§ **Input for this task**:
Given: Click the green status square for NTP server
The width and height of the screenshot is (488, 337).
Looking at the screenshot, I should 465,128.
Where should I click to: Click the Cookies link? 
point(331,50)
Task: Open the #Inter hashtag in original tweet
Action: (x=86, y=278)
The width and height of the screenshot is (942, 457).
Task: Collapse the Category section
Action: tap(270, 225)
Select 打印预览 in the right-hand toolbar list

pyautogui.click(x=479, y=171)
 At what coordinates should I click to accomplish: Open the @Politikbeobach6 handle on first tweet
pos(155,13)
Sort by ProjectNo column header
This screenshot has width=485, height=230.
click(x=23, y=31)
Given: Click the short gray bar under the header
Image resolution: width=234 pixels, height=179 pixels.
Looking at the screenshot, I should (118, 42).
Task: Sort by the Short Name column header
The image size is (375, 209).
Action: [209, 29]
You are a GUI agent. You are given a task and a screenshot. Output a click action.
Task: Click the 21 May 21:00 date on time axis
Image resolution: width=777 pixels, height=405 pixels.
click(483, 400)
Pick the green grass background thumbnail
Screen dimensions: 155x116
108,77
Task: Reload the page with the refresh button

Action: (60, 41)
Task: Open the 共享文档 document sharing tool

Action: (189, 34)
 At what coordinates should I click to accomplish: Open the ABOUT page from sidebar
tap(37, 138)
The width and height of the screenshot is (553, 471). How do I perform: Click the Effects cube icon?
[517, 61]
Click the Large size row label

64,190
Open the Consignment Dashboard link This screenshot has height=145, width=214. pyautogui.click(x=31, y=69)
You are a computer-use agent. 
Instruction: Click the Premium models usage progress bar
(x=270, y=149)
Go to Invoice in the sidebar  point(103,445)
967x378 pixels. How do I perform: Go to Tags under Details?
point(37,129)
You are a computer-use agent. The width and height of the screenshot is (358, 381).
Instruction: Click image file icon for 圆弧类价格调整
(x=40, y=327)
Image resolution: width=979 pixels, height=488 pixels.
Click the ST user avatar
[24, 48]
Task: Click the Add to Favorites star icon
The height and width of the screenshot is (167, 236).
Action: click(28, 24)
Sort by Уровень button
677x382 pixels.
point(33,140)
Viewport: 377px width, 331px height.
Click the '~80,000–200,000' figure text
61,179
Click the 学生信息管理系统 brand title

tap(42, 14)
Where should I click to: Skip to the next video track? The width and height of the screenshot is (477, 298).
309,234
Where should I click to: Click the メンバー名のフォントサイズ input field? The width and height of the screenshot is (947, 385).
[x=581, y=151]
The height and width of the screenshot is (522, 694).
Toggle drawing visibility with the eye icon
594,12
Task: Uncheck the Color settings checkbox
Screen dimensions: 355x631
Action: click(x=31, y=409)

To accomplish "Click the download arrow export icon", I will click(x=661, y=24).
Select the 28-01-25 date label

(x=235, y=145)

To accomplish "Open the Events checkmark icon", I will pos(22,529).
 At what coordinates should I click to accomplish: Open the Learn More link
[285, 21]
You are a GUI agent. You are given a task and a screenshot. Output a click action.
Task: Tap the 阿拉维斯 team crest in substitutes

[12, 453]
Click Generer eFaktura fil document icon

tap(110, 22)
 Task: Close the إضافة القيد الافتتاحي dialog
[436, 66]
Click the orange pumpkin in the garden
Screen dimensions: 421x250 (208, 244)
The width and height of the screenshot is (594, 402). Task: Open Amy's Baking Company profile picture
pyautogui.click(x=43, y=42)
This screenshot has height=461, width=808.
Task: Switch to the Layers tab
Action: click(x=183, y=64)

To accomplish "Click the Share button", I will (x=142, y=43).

§ **Exercise details**: The output must reproduce the whole listing without a single change.

§ **Answer area**:
Given: Click the green status square for NTP server
The width and height of the screenshot is (488, 337).
Looking at the screenshot, I should 465,128.
Where should I click to: Click the Cookies link? 
point(331,50)
Task: Open the #Inter hashtag in original tweet
Action: (x=86, y=278)
The width and height of the screenshot is (942, 457).
Task: Collapse the Category section
Action: tap(270, 225)
Select 打印预览 in the right-hand toolbar list

pyautogui.click(x=479, y=171)
 At what coordinates should I click to accomplish: Open the @Politikbeobach6 handle on first tweet
pos(155,13)
Sort by ProjectNo column header
This screenshot has width=485, height=230.
click(x=23, y=31)
Given: Click the short gray bar under the header
Image resolution: width=234 pixels, height=179 pixels.
Looking at the screenshot, I should (118, 42).
Task: Sort by the Short Name column header
The image size is (375, 209).
Action: [209, 29]
You are a GUI agent. You are given a task and a screenshot. Output a click action.
Task: Click the 21 May 21:00 date on time axis
Image resolution: width=777 pixels, height=405 pixels.
click(483, 400)
Pick the green grass background thumbnail
Screen dimensions: 155x116
108,77
Task: Reload the page with the refresh button

Action: (60, 41)
Task: Open the 共享文档 document sharing tool

Action: (189, 34)
 At what coordinates should I click to accomplish: Open the ABOUT page from sidebar
tap(37, 138)
The width and height of the screenshot is (553, 471). How do I perform: Click the Effects cube icon?
[517, 61]
Click the Large size row label

64,190
Open the Consignment Dashboard link This screenshot has height=145, width=214. pyautogui.click(x=31, y=69)
You are a computer-use agent. 
Instruction: Click the Premium models usage progress bar
(x=270, y=149)
Go to Invoice in the sidebar  point(103,445)
967x378 pixels. How do I perform: Go to Tags under Details?
point(37,129)
You are a computer-use agent. The width and height of the screenshot is (358, 381).
Instruction: Click image file icon for 圆弧类价格调整
(x=40, y=327)
Image resolution: width=979 pixels, height=488 pixels.
Click the ST user avatar
[24, 48]
Task: Click the Add to Favorites star icon
The height and width of the screenshot is (167, 236).
Action: click(28, 24)
Sort by Уровень button
677x382 pixels.
point(33,140)
Viewport: 377px width, 331px height.
Click the '~80,000–200,000' figure text
61,179
Click the 学生信息管理系统 brand title

tap(42, 14)
Where should I click to: Skip to the next video track? The width and height of the screenshot is (477, 298).
309,234
Where should I click to: Click the メンバー名のフォントサイズ input field? The width and height of the screenshot is (947, 385).
[x=581, y=151]
The height and width of the screenshot is (522, 694).
Toggle drawing visibility with the eye icon
594,12
Task: Uncheck the Color settings checkbox
Screen dimensions: 355x631
Action: click(x=31, y=409)

To accomplish "Click the download arrow export icon", I will click(x=661, y=24).
Select the 28-01-25 date label

(x=235, y=145)

To accomplish "Open the Events checkmark icon", I will pos(22,529).
 At what coordinates should I click to accomplish: Open the Learn More link
[285, 21]
You are a GUI agent. You are given a task and a screenshot. Output a click action.
Task: Tap the 阿拉维斯 team crest in substitutes

[12, 453]
Click Generer eFaktura fil document icon

tap(110, 22)
 Task: Close the إضافة القيد الافتتاحي dialog
[436, 66]
Click the orange pumpkin in the garden
Screen dimensions: 421x250 (208, 244)
The width and height of the screenshot is (594, 402). Task: Open Amy's Baking Company profile picture
pyautogui.click(x=43, y=42)
This screenshot has height=461, width=808.
Task: Switch to the Layers tab
Action: click(x=183, y=64)

To accomplish "Click the Share button", I will (x=142, y=43).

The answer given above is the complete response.